Temperatures above the optimal cause vibration within the enzyme, causing it to unfold and a denaturing of enzyme; reducing the quantity of browning. Additionally, a slightly acidic to neutral pH level between 5.0 and 7.0 is known to increase the enzymatic browning, this has a similar pattern to that displayed in fig.

2. (http://www.rsc.org/Education/Teachers/Resources/cfb/enzymes.htm).

Enzymatic browning in fruits and veggie is optimised to add colour and flavour to raisins, prunes, cocoa, tea and coffee.
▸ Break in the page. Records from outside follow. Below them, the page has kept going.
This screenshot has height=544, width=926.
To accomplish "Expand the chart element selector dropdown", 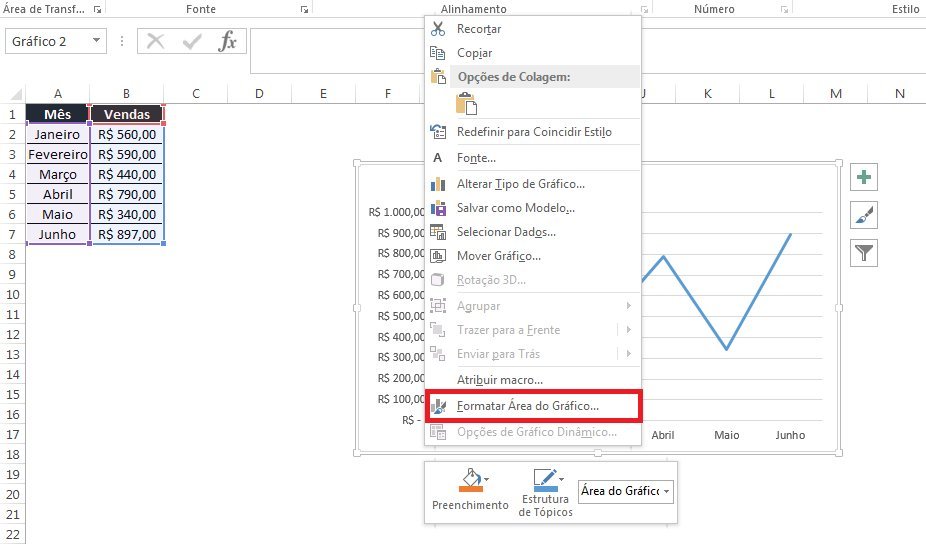I will pos(666,491).
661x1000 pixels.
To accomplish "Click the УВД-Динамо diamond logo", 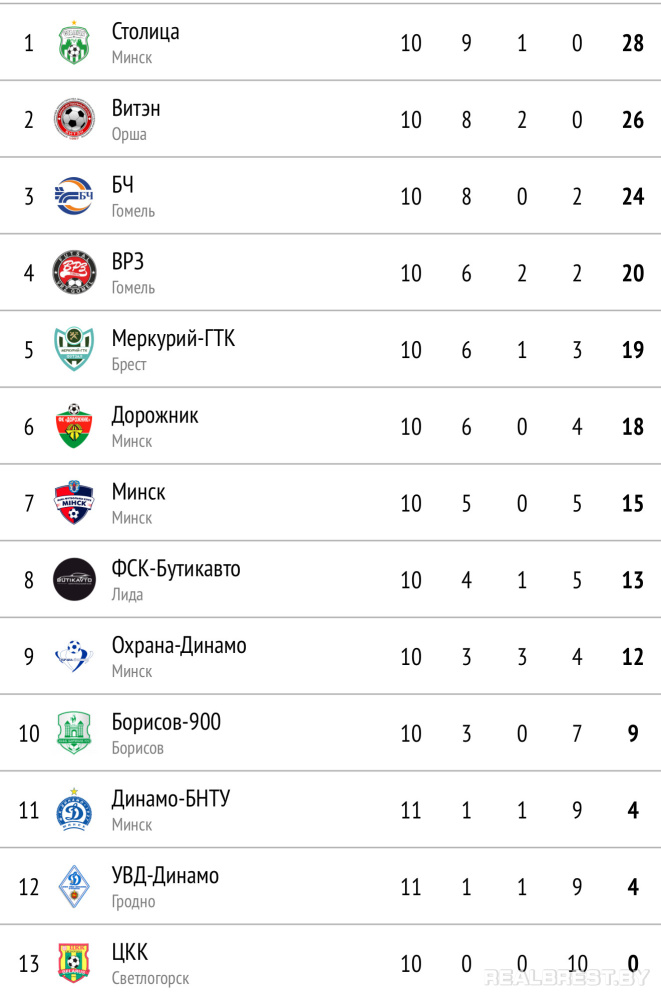I will pos(74,886).
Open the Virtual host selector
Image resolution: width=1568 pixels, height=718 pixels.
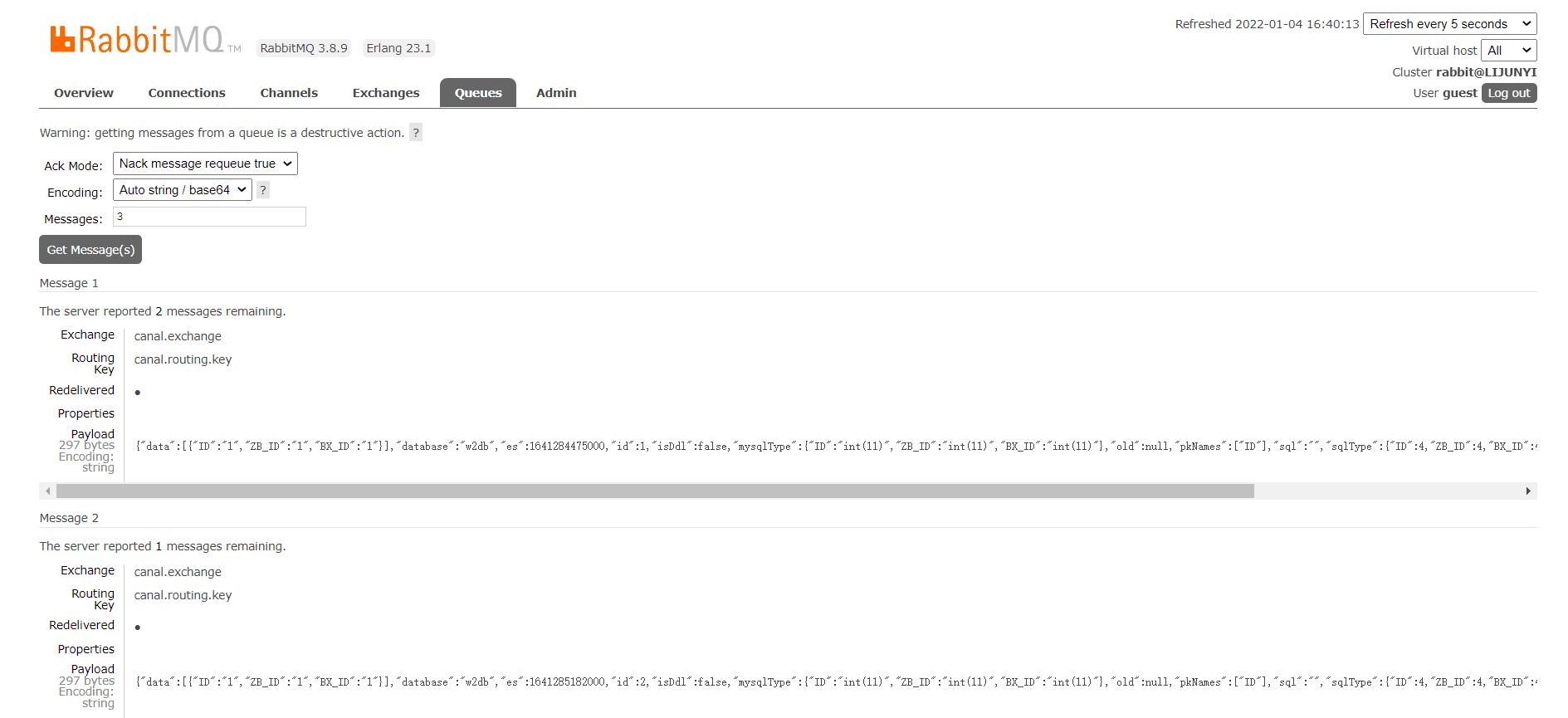[x=1508, y=51]
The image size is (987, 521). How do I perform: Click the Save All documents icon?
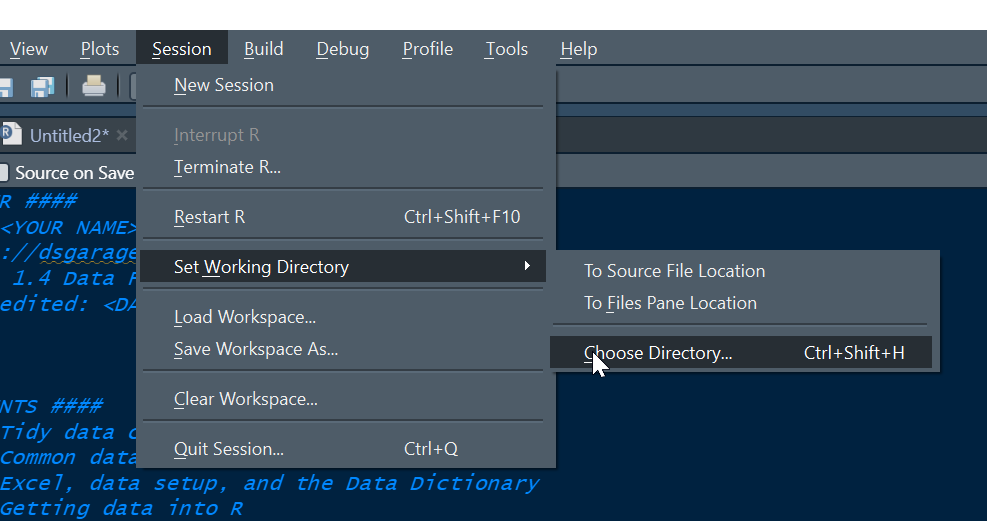point(42,87)
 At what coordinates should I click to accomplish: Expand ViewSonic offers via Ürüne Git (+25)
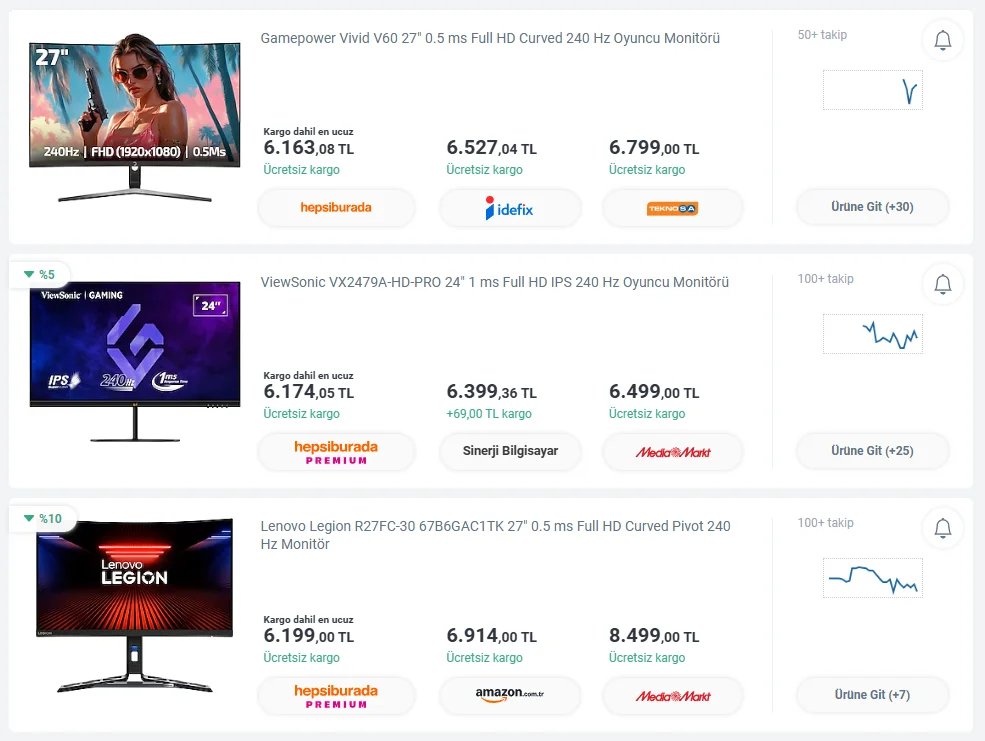point(872,451)
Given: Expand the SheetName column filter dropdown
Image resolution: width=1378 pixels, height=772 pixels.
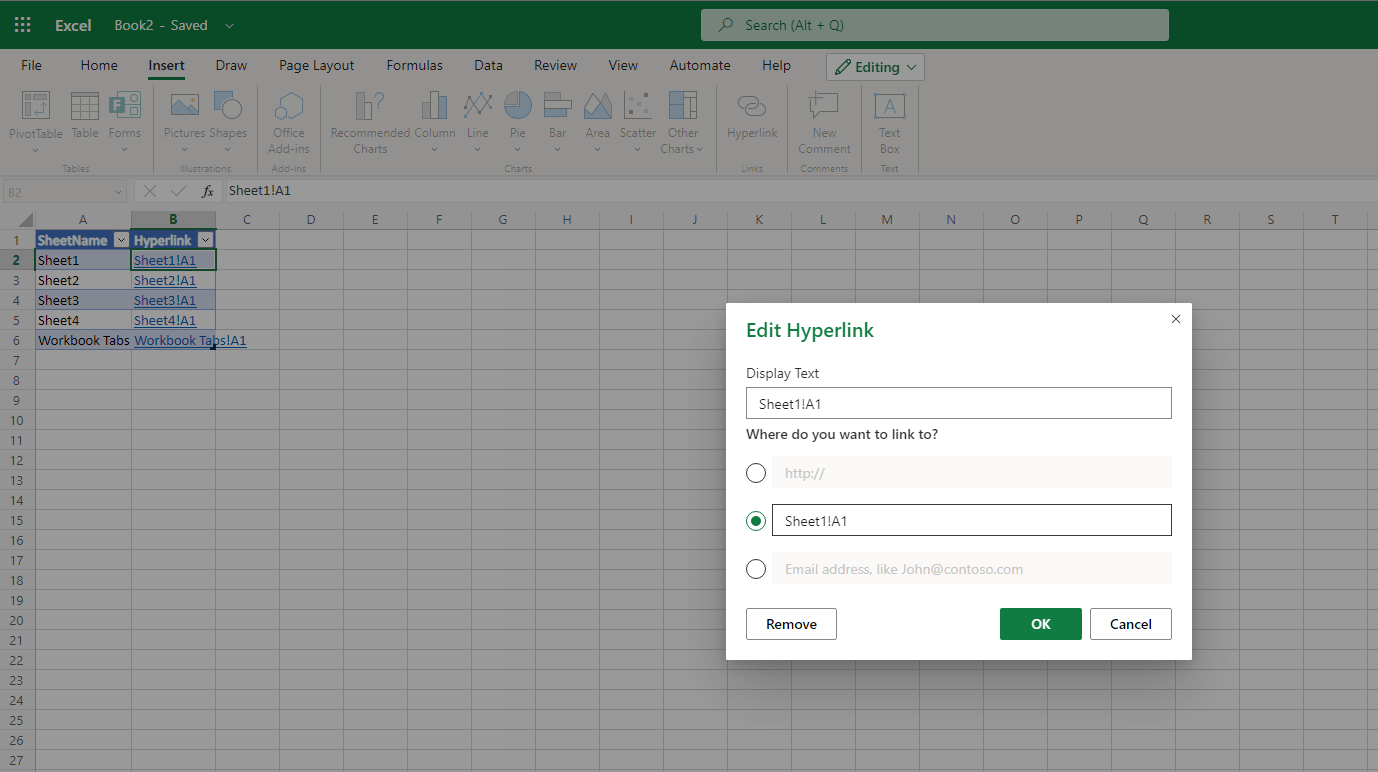Looking at the screenshot, I should [121, 240].
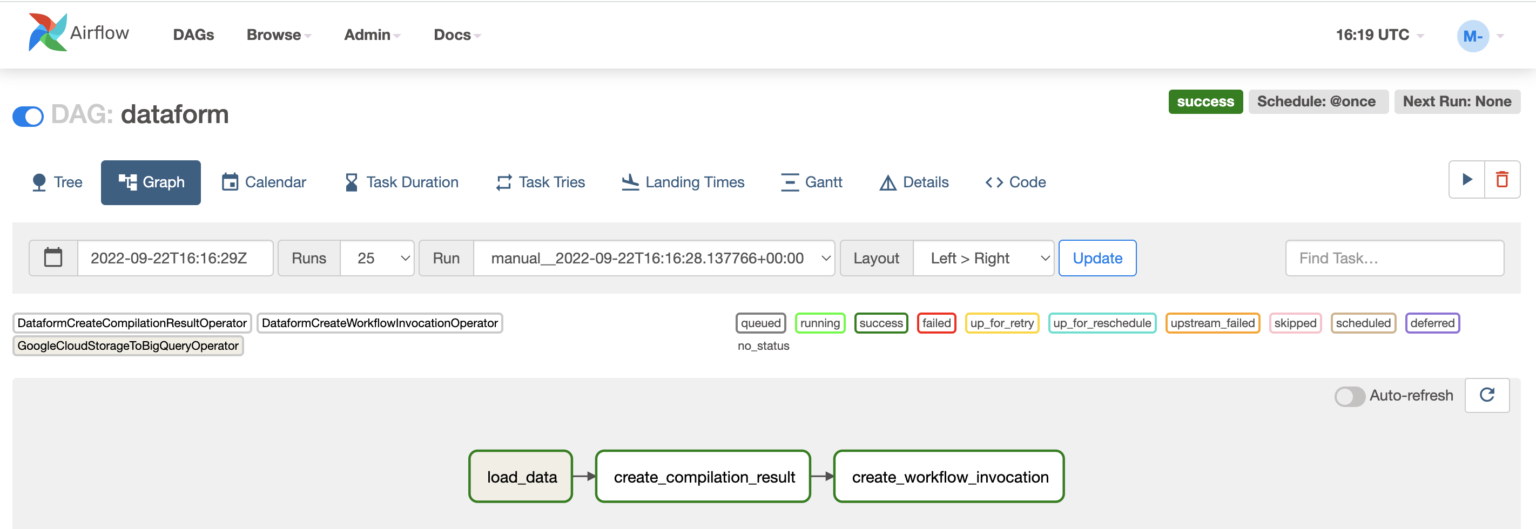Screen dimensions: 1536x529
Task: Toggle the dataform DAG pause switch
Action: pyautogui.click(x=28, y=116)
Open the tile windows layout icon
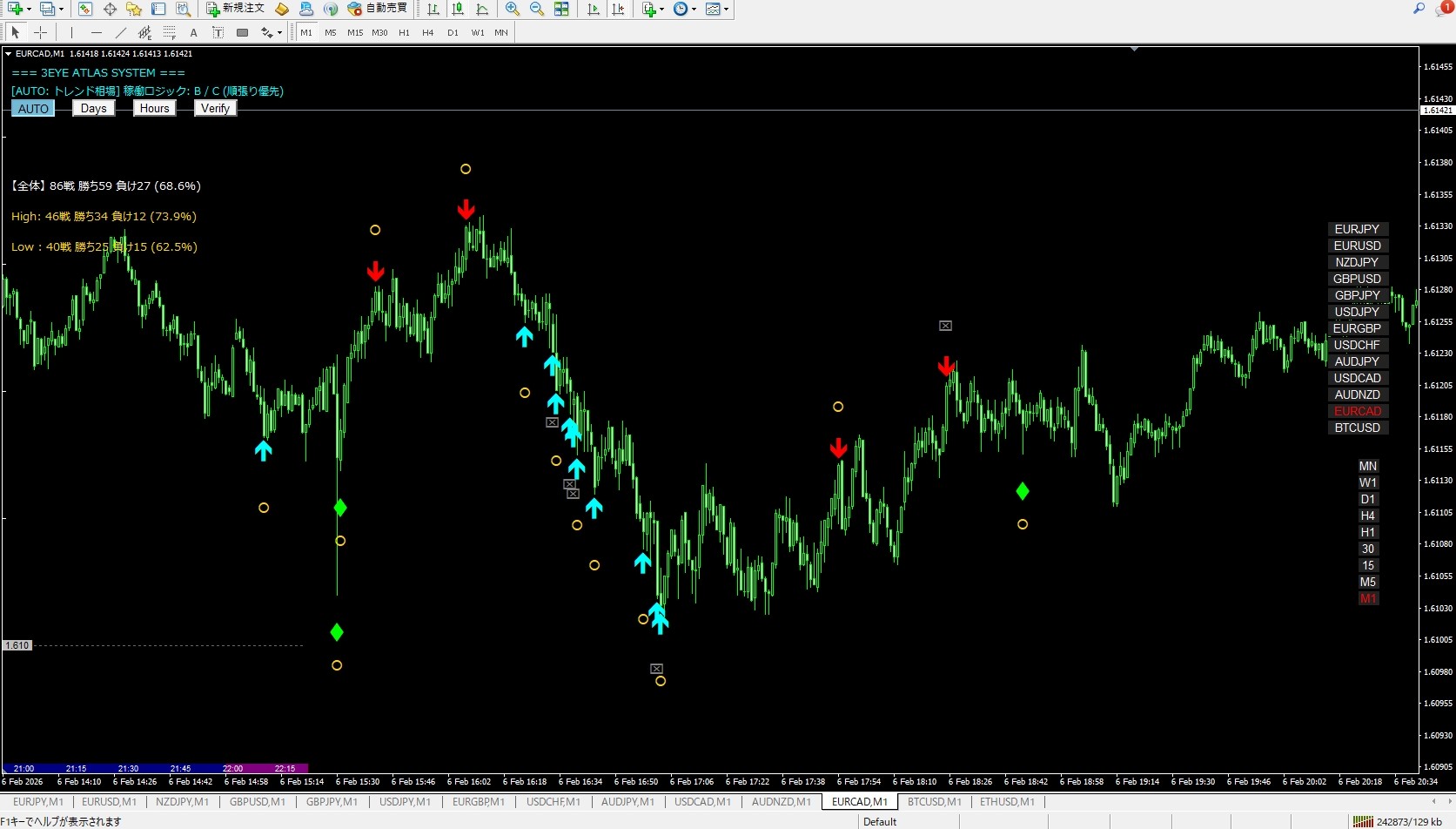Image resolution: width=1456 pixels, height=829 pixels. point(561,9)
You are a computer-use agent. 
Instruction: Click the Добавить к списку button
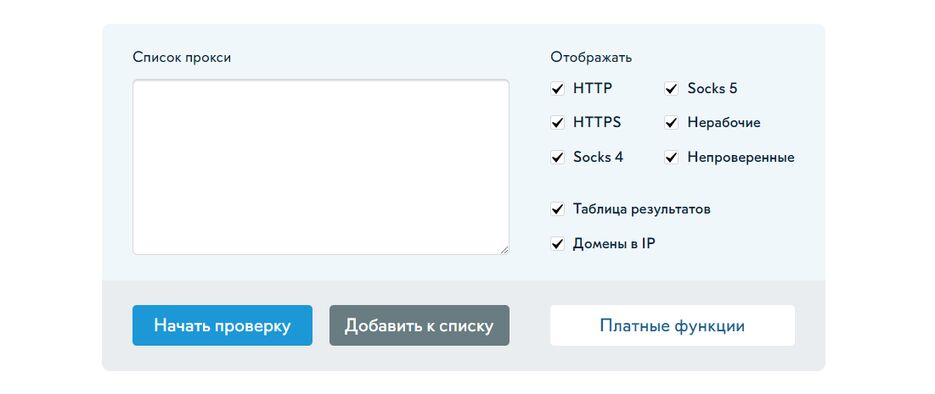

Nevertheless discolouration on fruits such as apples and bananas is typically an unfavorable side-effect of slicing the fruit which can reduce shelf life, decline market price and is likewise an indication of destruction of the nutrients within the fruit. (Vlasta Pilizota and Drago Subaric, 1997) To minimise the browning of fruits when sliced, reduction of required environments for optimal enzymatic browning requires to be achieved.

Temperatures extreme to the optimal enzymatic temperature of 37 degrees need to be attained, as well as pH levels contrary to the optimal phenolase pH level. A well-known method to prohibit enzymatic browning on fruit is to treat it with lemon juice and place it in the fridge. This method exploits two main properties of the natural browning process. The lemon juice increased the acidity which removes traces of copper in enzyme that turns the fruit brown.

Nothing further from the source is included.